Channelpedia

PubMed 21665194


Referenced in: none

Automatically associated channels: Kv12.1



Title: Bis(12)-hupyridone, a novel multifunctional dimer, promotes neuronal differentiation more potently than its monomeric natural analog huperzine A possibly through α7 nAChR.

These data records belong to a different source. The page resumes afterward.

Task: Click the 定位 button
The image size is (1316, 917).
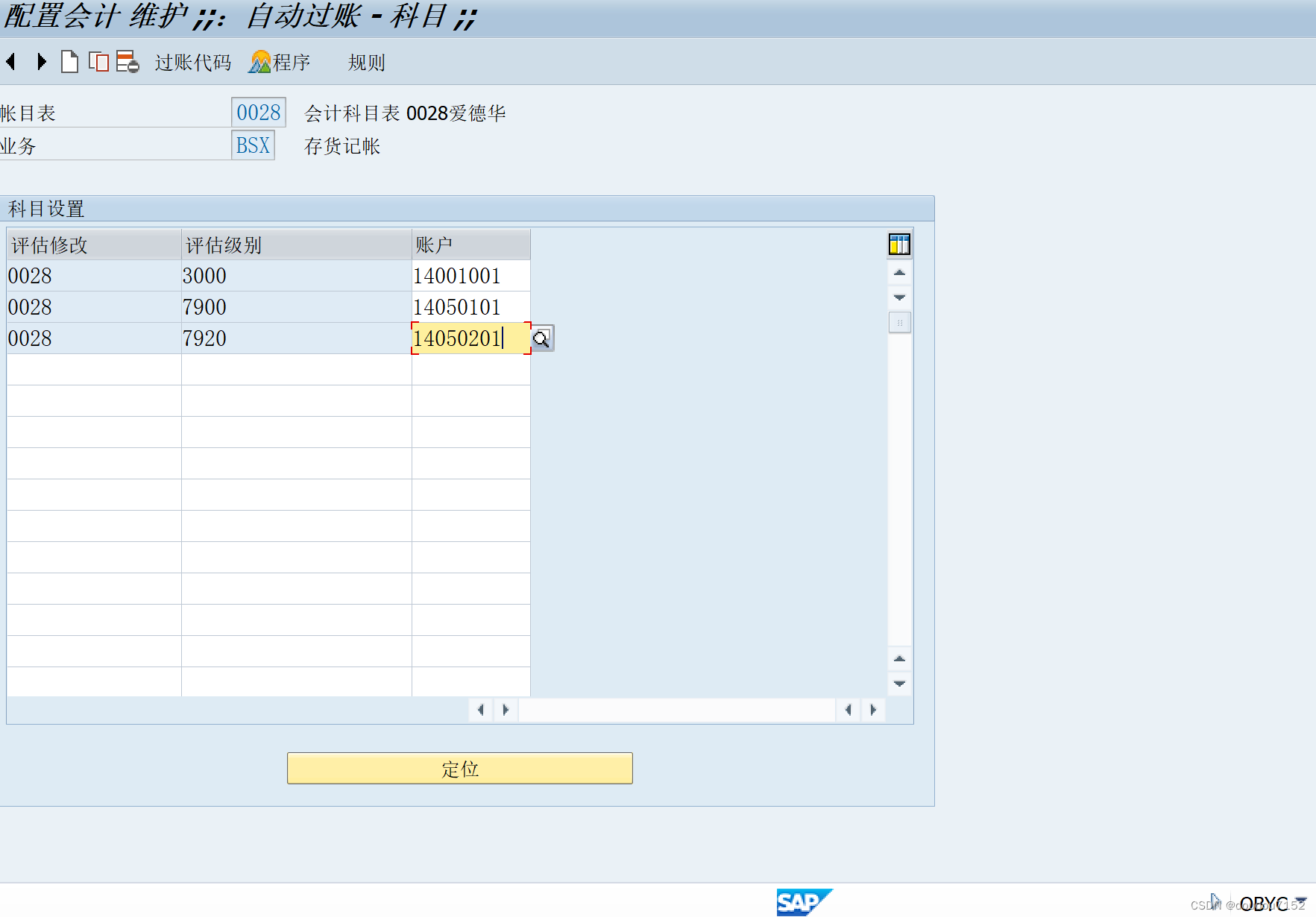Action: [x=459, y=769]
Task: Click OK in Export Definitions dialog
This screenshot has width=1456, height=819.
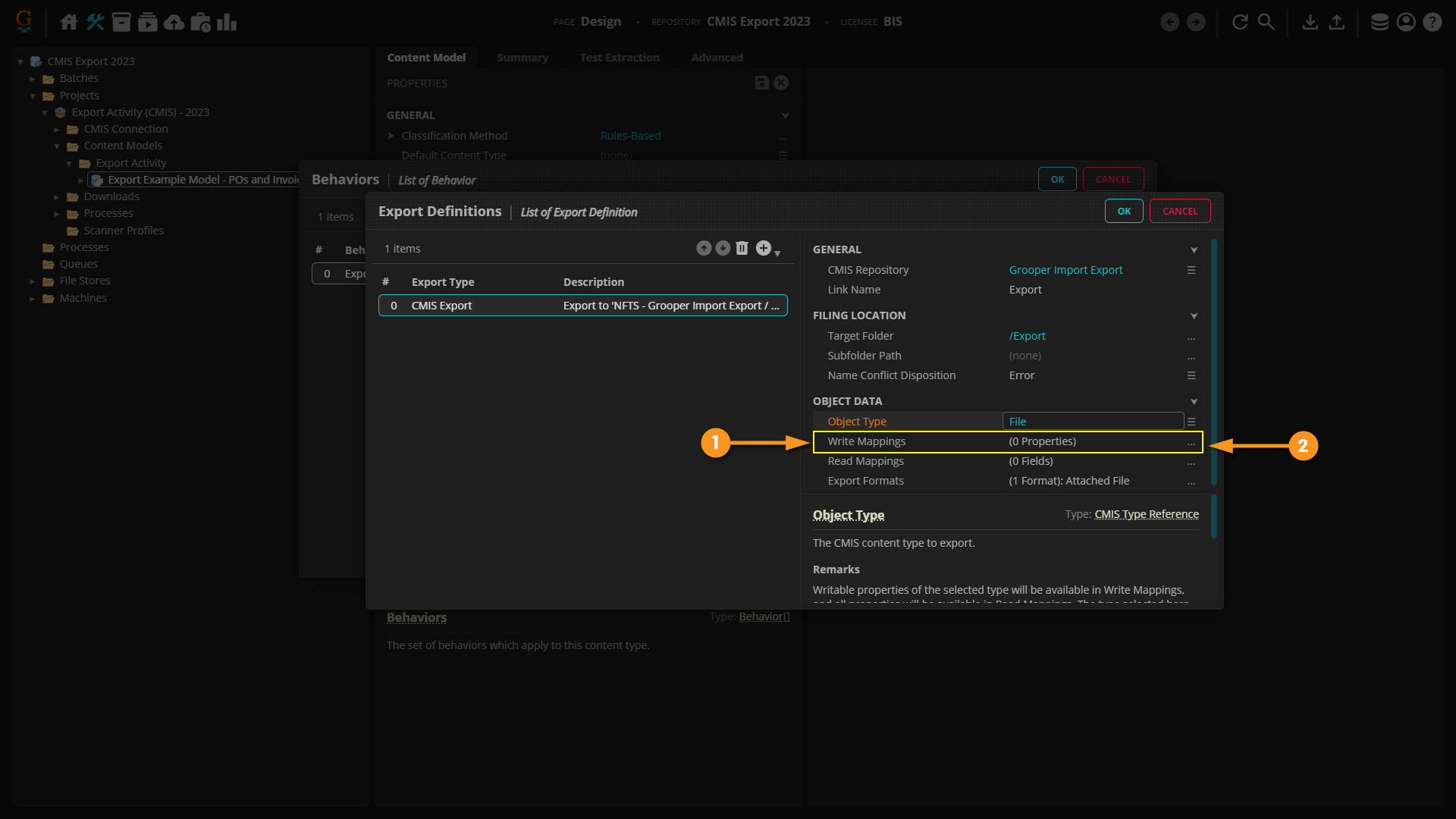Action: tap(1124, 211)
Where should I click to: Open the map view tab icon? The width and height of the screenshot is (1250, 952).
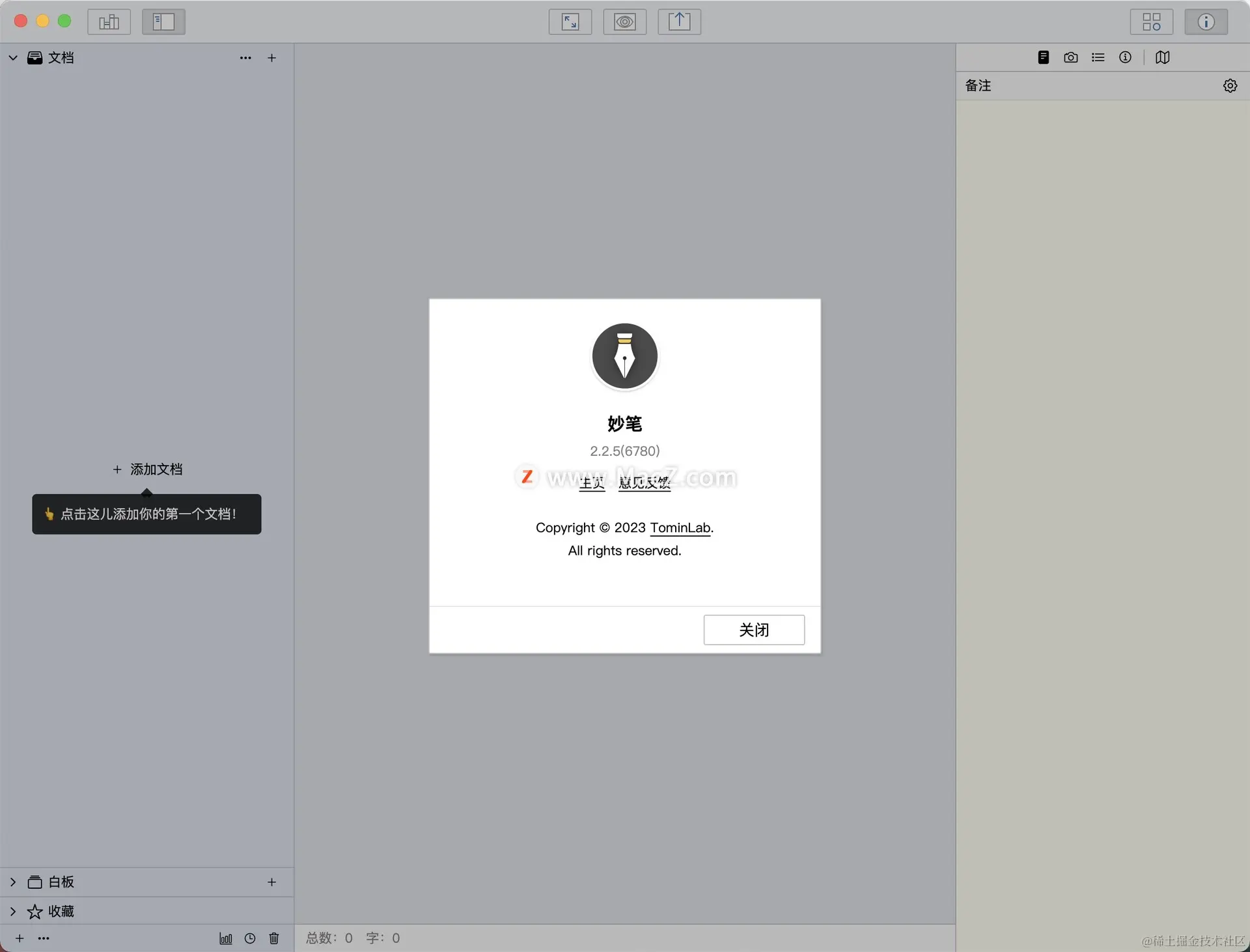tap(1162, 57)
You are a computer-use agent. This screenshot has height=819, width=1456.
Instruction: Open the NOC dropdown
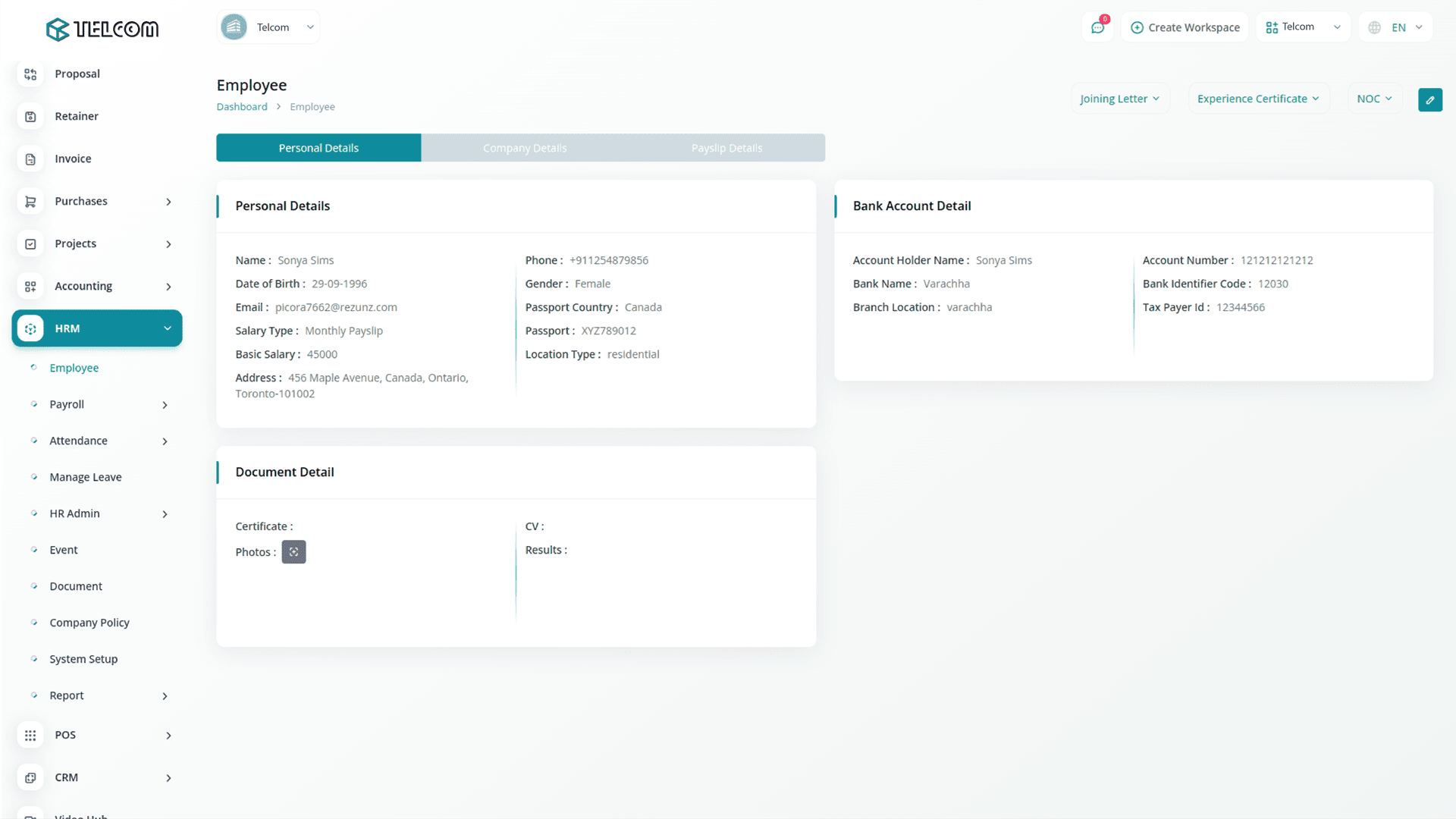[x=1374, y=99]
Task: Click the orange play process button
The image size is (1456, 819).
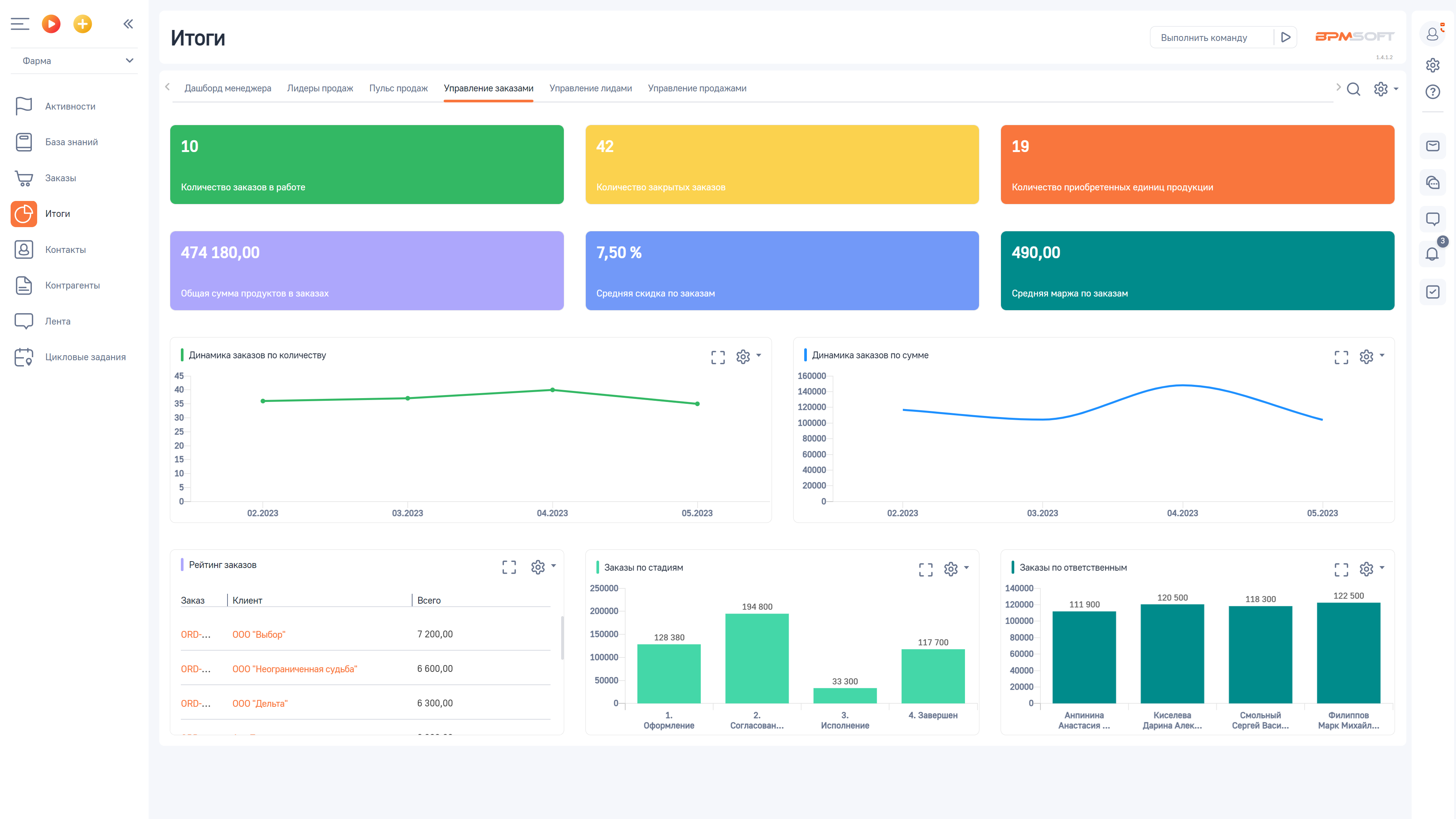Action: [51, 24]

Authors: Wei Cui, Guo-Zhen Cui, Wenming Li, Zaijun Zhang, Shengquan Hu, Shinghung Mak, Huan Zhang, Paul R Carlier, Chung-Lit Choi, Yi-Tao Wong, Simon Ming-yuen Lee, Yifan Han

Journal, date & volume: Brain Res., 2011 Jul 15 , 1401, 10-7

PubMed link: http://www.ncbi.nlm.nih.gov/pubmed/21665194


Abstract
The cause of many neurodegenerative disorders can be ascribed to the loss of functional neurons, and thus agents capable of promoting neuronal differentiation may have therapeutic benefits to patients of these disorders. In this study, the effects and underlying mechanisms of bis(12)-hupyridone (B12H), a novel dimeric acetylcholinesterase inhibitor modified from huperzine A (HA), on neuronal differentiation were investigated using both the rat PC12 pheochromocytoma cell line and adult rat hippocampus neural stem cells. B12H (3-30 μM), characterized by morphological changes and expression of GAP-43, induced neurite outgrowth in a concentration- and time-dependent manner, with almost 3-fold higher efficacy than that of HA in PC12 cells. Furthermore, B12H (2.5-10 μM), but not HA, promoted neuronal differentiation as shown by the percentage increase of βIII-tubulin positive neurons in neural stem cells. The activities of extracellular signal-regulated kinase (ERK), as well as its downstream transcription factors Elk-1 and cAMP response element-binding protein (CREB) were elevated in the B12H-treated PC12 cells. Mitogen-activated protein kinase kinase inhibitors and alpha7-nicotinic acetylcholine receptor (α7nAChR) antagonist blocked the neurite outgrowth and the activation of ERK induced by B12H. All these findings suggest that B12H potently induces pro-neuronal cells into differentiated neurons by activating the ERK pathway possibly via regulating α7nAChR. These findings support the recent proposition that α7nAChR is required for the neuronal dendritic arborization and differentiation in the adult mice hippocampus, and provide insights into the possible therapeutic potential of B12H in treating neurodegenerative disorders.